INFORMATION:

====

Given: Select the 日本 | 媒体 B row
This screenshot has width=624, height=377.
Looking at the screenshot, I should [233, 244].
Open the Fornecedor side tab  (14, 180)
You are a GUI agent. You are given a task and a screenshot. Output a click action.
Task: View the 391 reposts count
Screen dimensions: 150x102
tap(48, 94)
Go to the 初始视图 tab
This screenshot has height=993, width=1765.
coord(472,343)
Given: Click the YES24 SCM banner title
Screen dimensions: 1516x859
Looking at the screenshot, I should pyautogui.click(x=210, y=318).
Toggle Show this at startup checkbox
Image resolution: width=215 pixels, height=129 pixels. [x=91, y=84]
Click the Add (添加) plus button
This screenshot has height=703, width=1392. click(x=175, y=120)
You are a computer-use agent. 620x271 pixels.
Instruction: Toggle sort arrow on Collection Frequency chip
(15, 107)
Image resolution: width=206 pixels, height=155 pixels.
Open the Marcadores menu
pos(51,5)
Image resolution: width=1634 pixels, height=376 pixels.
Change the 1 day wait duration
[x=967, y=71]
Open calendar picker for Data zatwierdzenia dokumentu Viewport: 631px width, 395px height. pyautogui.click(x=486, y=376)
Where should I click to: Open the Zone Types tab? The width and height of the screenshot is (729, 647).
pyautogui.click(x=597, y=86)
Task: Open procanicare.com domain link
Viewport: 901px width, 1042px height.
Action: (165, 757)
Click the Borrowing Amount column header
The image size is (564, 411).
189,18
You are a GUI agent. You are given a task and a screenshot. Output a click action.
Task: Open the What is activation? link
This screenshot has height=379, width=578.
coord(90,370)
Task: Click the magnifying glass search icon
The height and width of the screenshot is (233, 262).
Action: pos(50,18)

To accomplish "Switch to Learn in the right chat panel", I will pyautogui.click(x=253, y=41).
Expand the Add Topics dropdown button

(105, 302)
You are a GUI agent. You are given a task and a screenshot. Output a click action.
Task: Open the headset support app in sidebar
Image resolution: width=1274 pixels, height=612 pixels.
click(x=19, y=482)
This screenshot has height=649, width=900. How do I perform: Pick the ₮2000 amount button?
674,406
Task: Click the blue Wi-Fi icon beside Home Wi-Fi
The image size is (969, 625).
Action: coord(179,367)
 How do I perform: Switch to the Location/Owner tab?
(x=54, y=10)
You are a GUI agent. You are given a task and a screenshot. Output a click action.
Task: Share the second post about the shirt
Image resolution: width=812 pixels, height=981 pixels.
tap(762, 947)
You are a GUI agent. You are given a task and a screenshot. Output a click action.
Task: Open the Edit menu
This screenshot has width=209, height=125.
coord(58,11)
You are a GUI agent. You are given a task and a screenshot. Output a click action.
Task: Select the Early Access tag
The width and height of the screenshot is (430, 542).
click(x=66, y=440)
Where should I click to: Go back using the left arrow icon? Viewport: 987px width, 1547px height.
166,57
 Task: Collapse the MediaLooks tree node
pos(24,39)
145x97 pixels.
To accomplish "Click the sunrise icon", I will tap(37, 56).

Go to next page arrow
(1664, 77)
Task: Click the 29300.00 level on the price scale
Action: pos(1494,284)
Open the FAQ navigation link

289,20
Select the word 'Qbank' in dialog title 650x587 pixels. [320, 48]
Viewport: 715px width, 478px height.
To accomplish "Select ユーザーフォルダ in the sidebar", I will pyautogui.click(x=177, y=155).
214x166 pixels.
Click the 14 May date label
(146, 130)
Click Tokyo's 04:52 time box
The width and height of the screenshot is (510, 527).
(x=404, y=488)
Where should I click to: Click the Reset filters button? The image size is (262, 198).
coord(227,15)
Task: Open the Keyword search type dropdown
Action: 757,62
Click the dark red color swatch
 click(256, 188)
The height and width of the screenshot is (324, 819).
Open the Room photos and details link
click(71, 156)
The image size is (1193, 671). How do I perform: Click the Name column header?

====

WHAT YOU ARE ASKED TO DO: Count every line that holds the word "Select" in the entries, and state the result alone.

ANSWER SPACE: 4